- [Problem requirements]: Produce the lines from the one containing "Mute the Family 17h/19h HD Audio output" through the end of the material exactly as they appear, both ends included, and leave the pictures out.

- [Stored data]:

_ _ _ _ _ _ _

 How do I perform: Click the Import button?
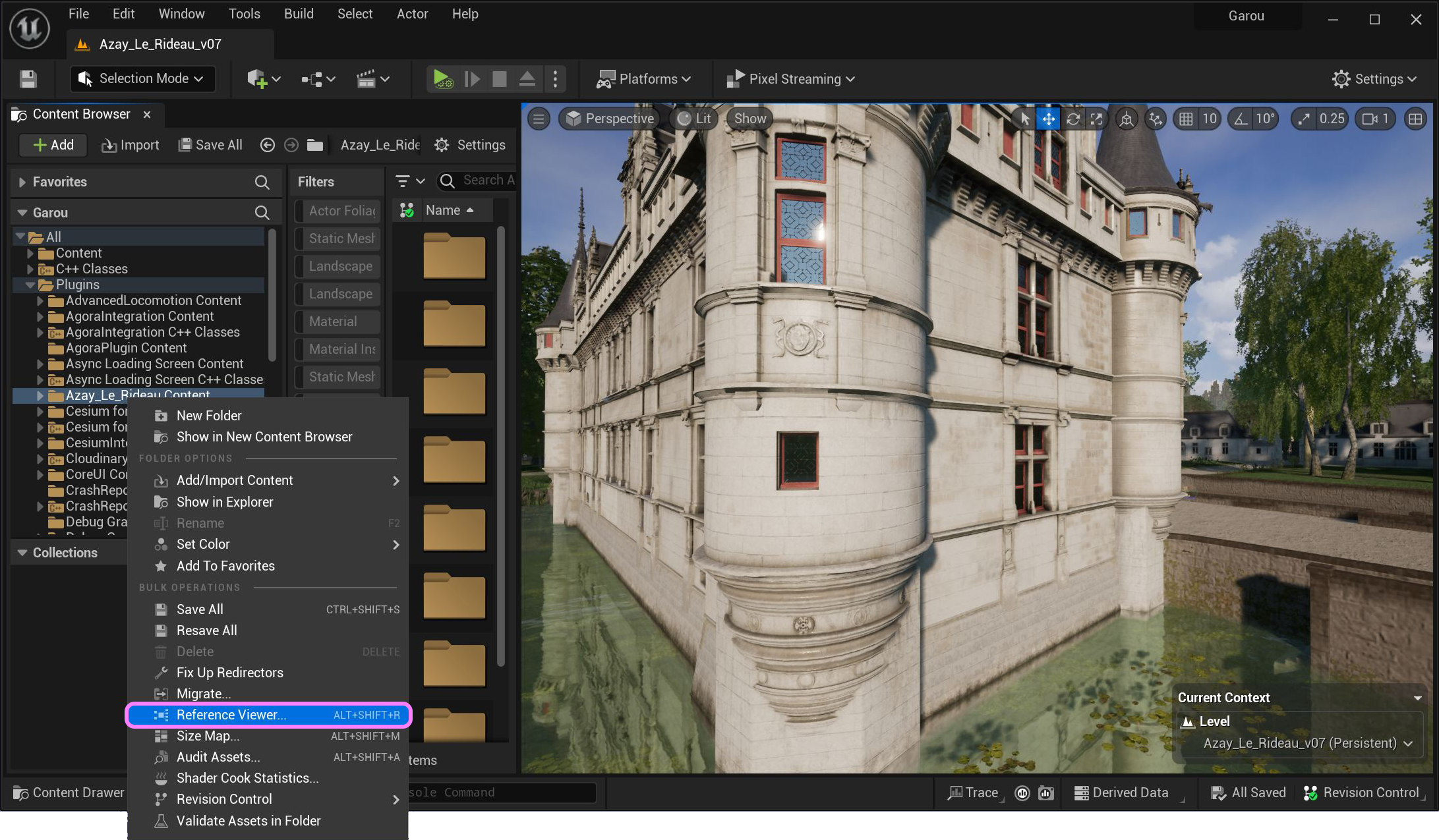pyautogui.click(x=130, y=145)
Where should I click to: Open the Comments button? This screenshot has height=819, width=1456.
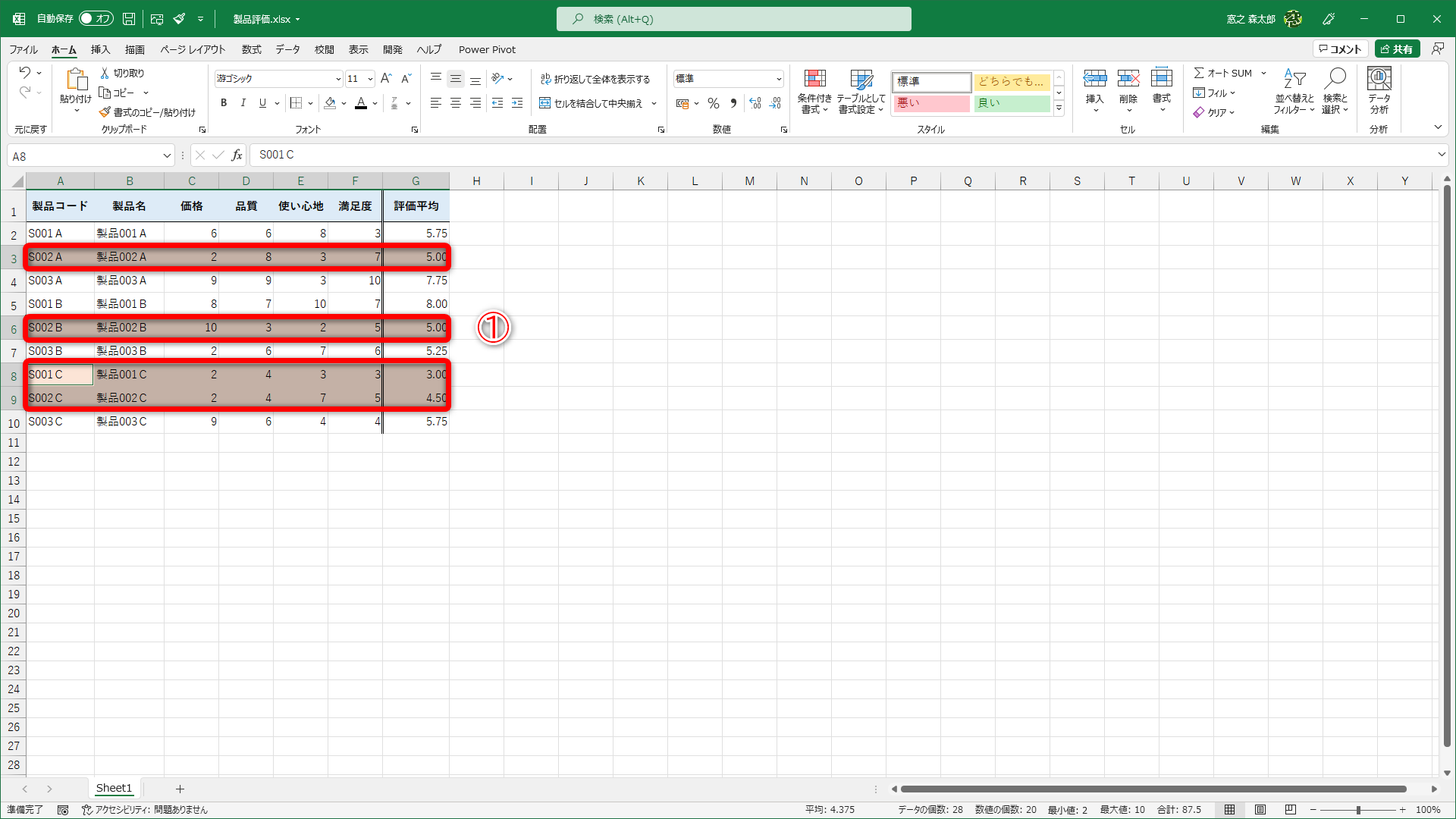pos(1340,49)
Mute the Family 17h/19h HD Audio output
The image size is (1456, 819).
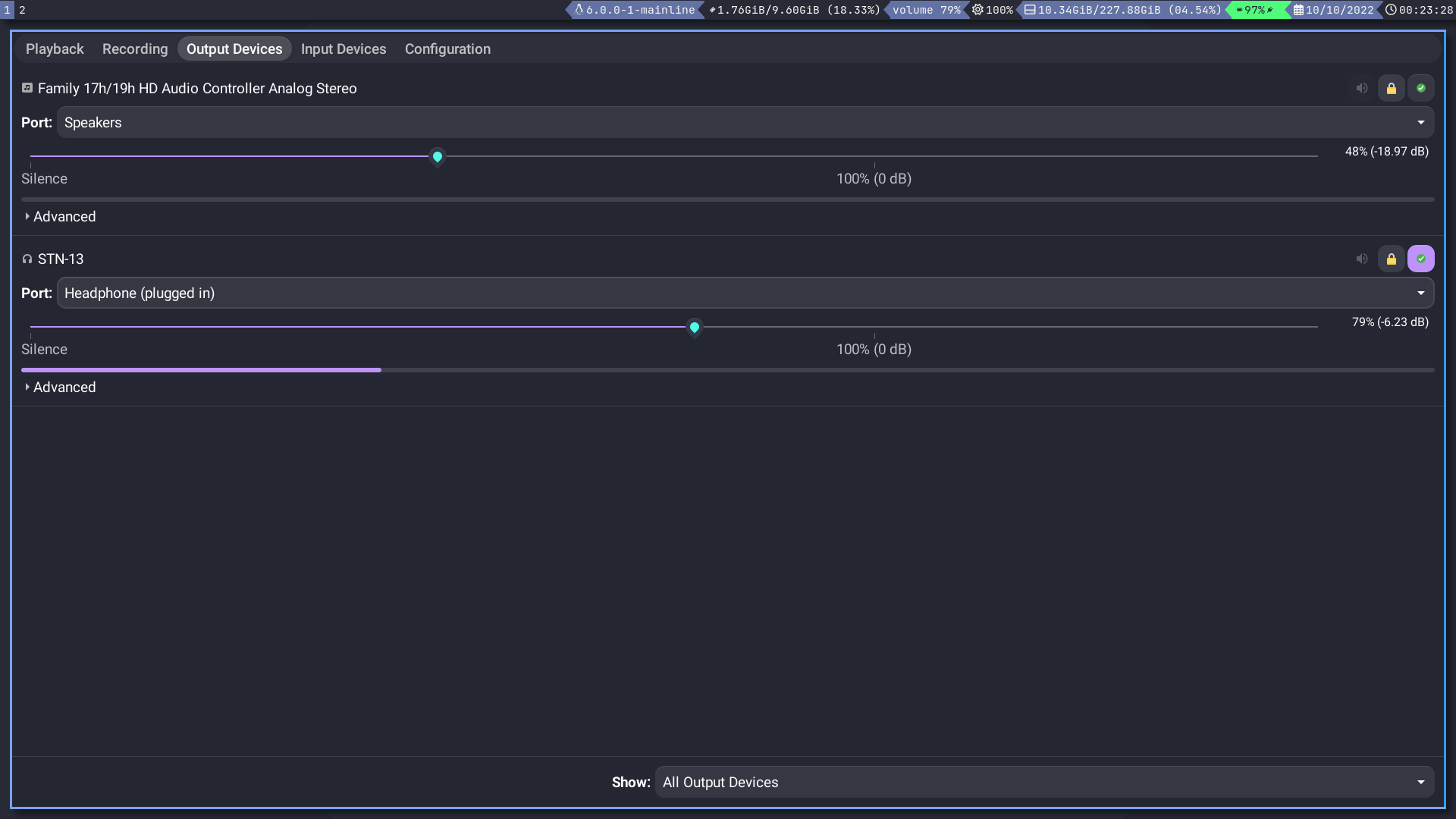tap(1362, 89)
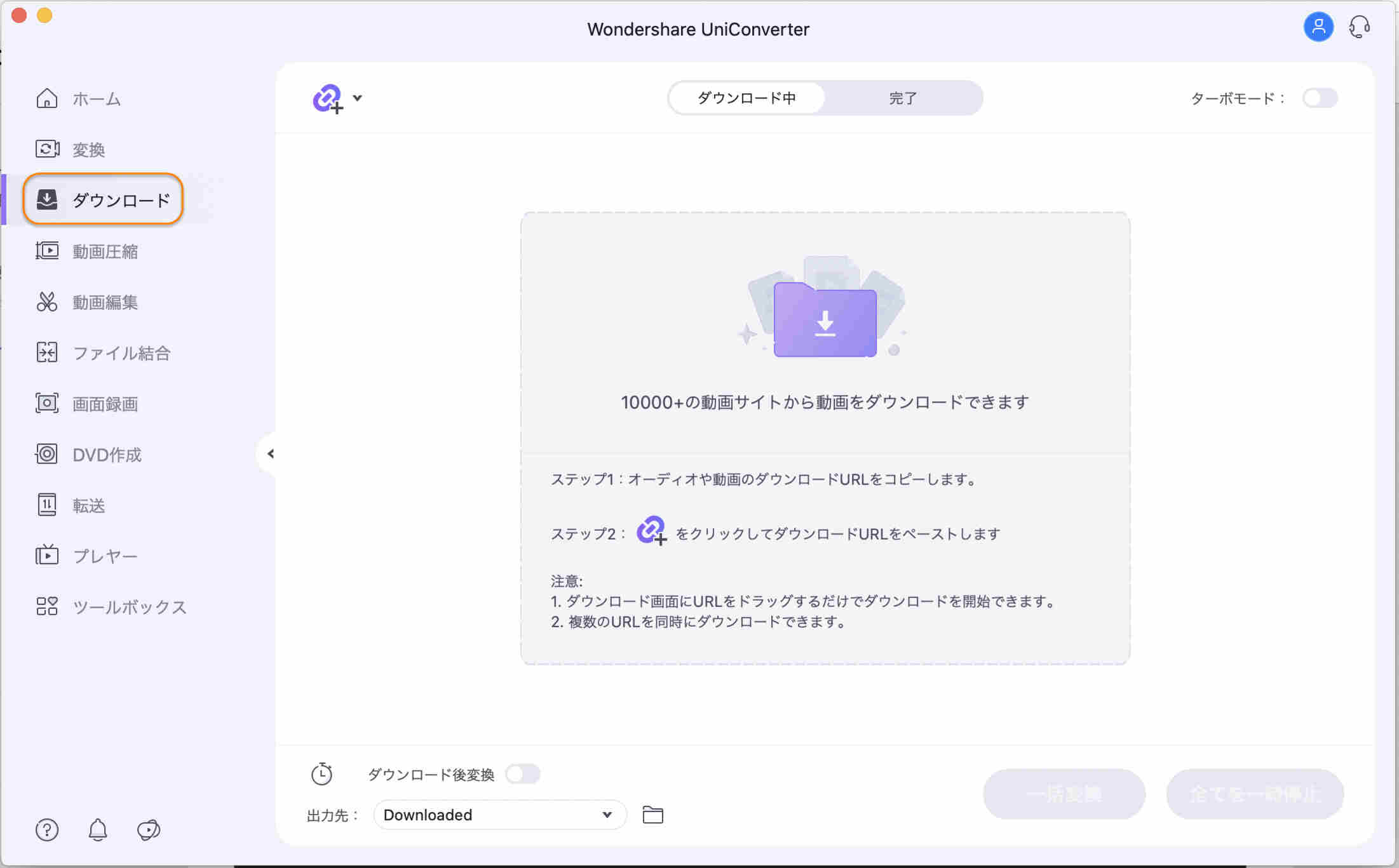
Task: Turn on ダウンロード後変換
Action: 524,773
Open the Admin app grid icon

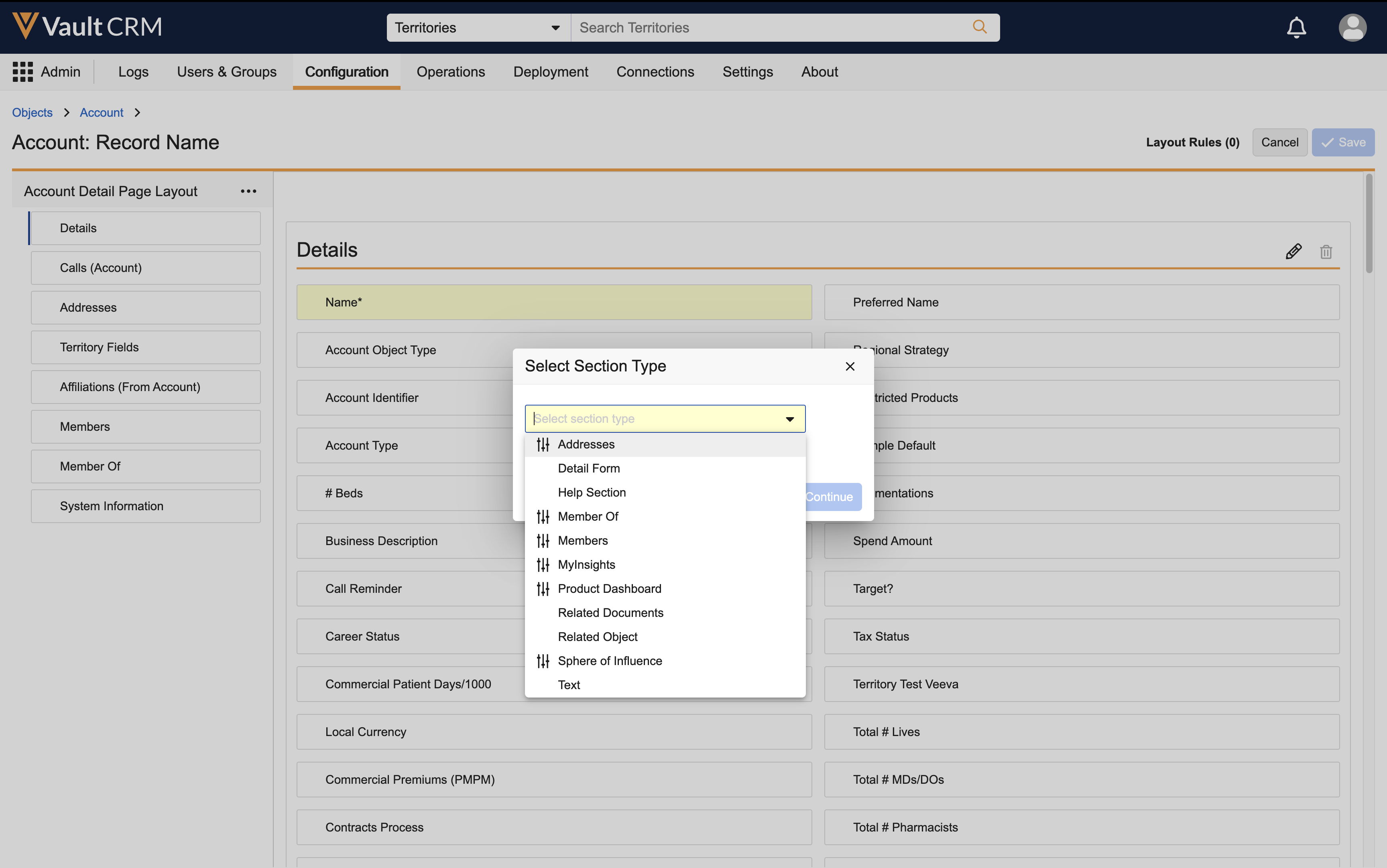pos(23,72)
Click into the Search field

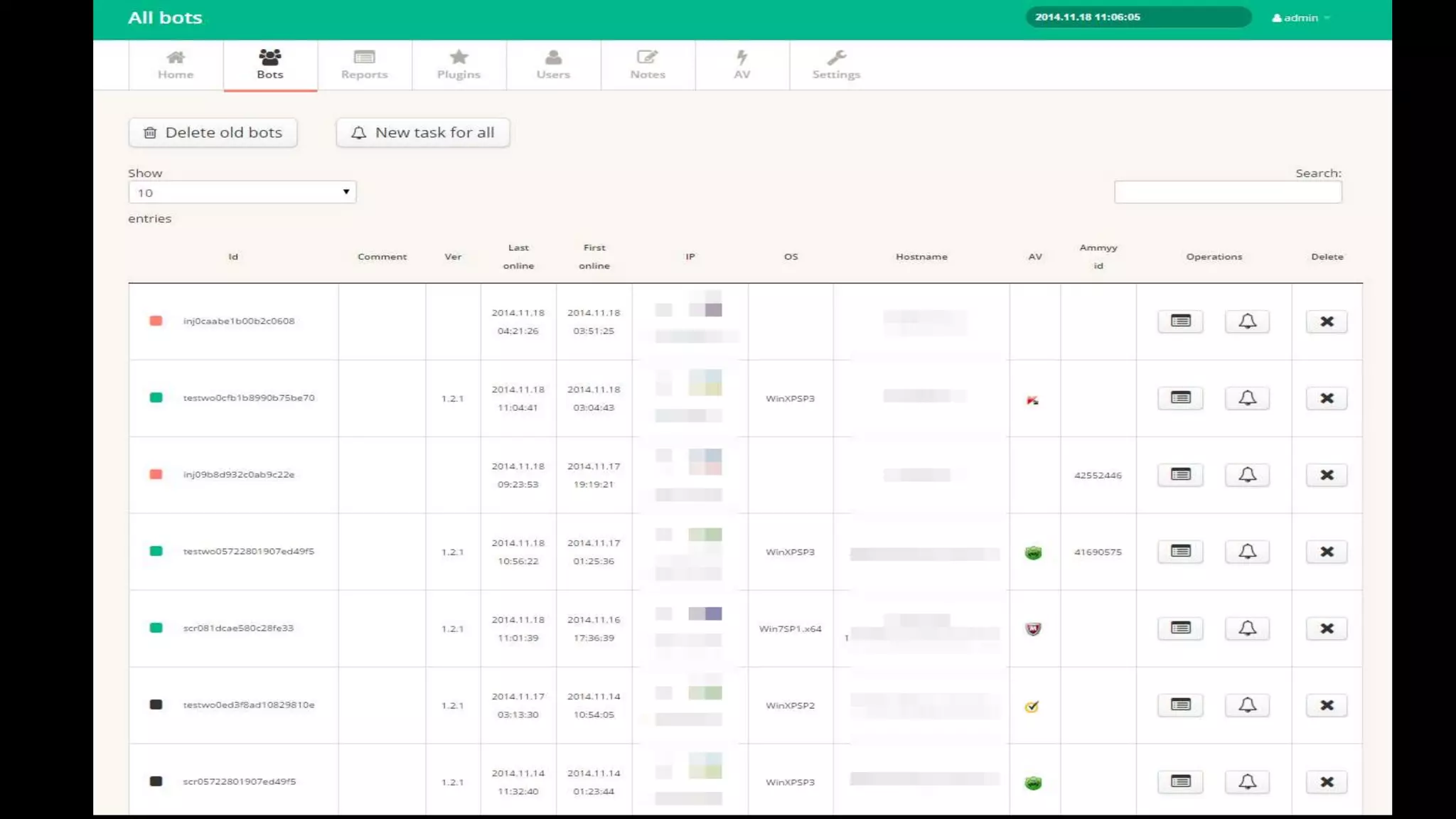1227,193
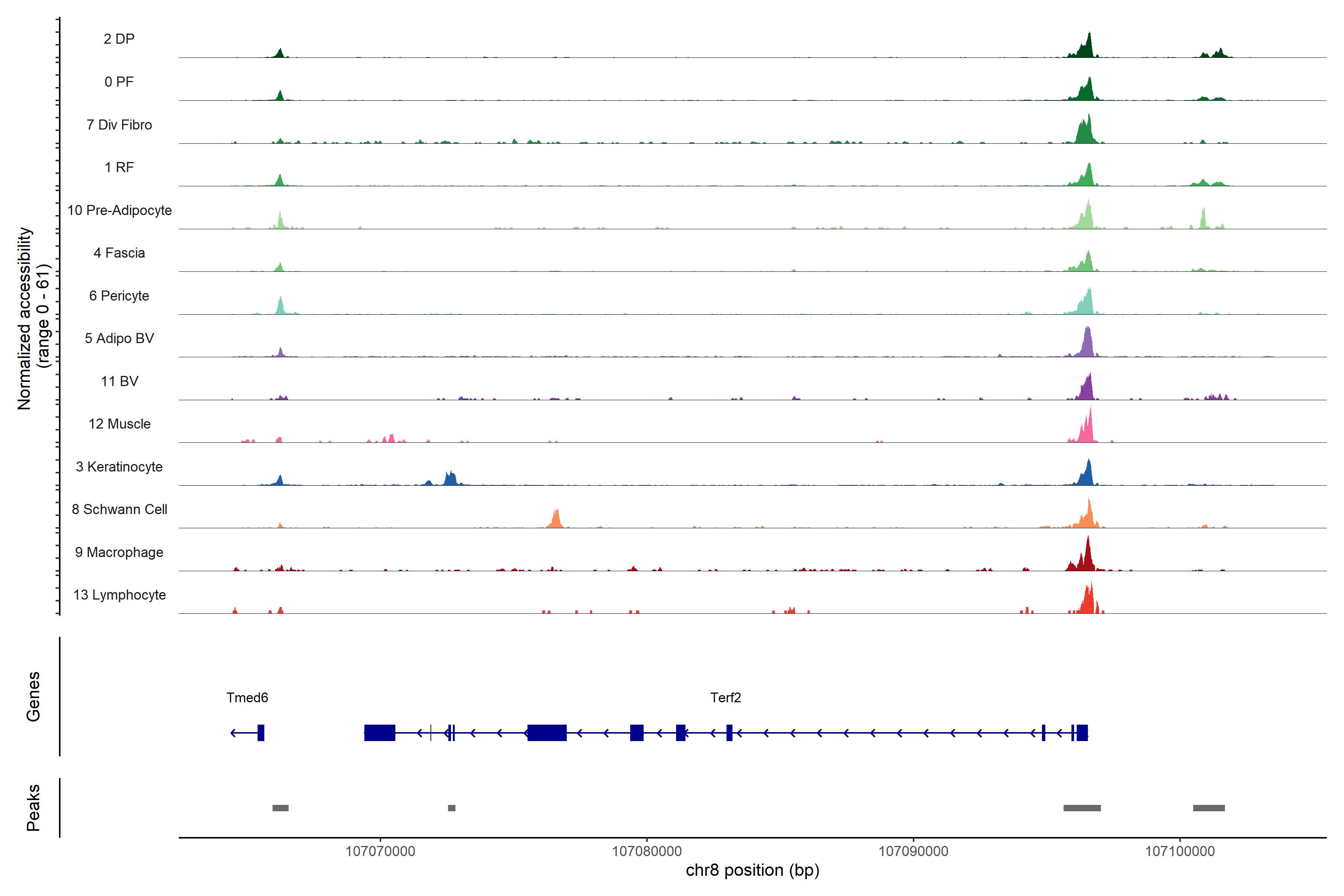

_ _ _ _ _ _ _

- [The answer]:
Mute the Family 17h/19h HD Audio output
The image size is (1456, 819).
tap(1362, 89)
Task: Turn on ダウンロード後変換
Action: 524,773
Open the Admin app grid icon

pos(23,72)
Click into the Search field

1227,193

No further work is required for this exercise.